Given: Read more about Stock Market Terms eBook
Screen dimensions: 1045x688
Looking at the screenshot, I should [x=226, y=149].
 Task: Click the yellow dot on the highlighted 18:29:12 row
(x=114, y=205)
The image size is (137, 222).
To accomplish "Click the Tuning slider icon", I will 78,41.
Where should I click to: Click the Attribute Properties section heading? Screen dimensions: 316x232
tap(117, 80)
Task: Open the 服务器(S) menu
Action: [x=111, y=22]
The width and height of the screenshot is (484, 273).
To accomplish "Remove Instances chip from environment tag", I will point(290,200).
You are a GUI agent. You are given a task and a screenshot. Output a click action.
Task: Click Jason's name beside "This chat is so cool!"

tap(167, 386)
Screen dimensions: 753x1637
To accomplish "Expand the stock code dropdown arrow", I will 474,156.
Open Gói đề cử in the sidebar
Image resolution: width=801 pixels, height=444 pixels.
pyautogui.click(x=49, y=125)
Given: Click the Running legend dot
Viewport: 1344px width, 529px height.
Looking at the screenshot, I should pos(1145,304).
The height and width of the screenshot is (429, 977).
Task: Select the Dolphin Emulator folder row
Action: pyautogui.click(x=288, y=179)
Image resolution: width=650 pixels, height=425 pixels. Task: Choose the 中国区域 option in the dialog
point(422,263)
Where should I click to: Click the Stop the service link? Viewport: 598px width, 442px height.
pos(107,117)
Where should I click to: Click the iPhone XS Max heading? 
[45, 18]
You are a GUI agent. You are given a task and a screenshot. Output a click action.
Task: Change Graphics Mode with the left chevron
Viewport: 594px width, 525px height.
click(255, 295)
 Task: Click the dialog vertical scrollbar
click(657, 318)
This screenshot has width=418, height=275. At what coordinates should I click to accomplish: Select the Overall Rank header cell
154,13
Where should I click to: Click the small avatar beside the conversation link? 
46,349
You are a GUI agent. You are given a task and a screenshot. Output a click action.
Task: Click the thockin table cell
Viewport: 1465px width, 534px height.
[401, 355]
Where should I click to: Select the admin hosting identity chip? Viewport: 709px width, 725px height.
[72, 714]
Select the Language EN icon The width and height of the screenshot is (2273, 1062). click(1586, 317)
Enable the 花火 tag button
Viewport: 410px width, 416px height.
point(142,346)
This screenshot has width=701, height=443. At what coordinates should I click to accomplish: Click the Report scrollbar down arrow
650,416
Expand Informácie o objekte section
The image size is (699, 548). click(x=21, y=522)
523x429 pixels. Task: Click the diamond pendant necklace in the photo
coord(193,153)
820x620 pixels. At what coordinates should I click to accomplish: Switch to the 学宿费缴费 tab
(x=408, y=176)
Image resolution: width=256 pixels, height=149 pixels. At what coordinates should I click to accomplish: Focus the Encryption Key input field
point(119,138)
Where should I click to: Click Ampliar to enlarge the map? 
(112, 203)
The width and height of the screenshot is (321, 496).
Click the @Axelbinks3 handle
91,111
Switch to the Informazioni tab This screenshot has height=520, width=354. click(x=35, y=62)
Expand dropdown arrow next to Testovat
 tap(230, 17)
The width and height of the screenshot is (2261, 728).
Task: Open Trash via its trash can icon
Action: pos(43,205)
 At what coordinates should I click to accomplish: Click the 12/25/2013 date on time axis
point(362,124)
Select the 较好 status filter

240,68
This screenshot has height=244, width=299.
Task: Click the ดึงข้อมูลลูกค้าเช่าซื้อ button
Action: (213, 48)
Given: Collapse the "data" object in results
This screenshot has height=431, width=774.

• _Description of the task_:
Reproduce precisely the span of lines that begins at the line containing "Click the @Axelbinks3 handle" and ends with the last line of the listing.

• _Task solution_:
Click the @Axelbinks3 handle
91,111
Switch to the Informazioni tab This screenshot has height=520, width=354. click(x=35, y=62)
Expand dropdown arrow next to Testovat
 tap(230, 17)
The width and height of the screenshot is (2261, 728).
Task: Open Trash via its trash can icon
Action: pos(43,205)
 At what coordinates should I click to accomplish: Click the 12/25/2013 date on time axis
point(362,124)
Select the 较好 status filter

240,68
This screenshot has height=244, width=299.
Task: Click the ดึงข้อมูลลูกค้าเช่าซื้อ button
Action: (213, 48)
Given: Collapse the "data" object in results
This screenshot has height=431, width=774.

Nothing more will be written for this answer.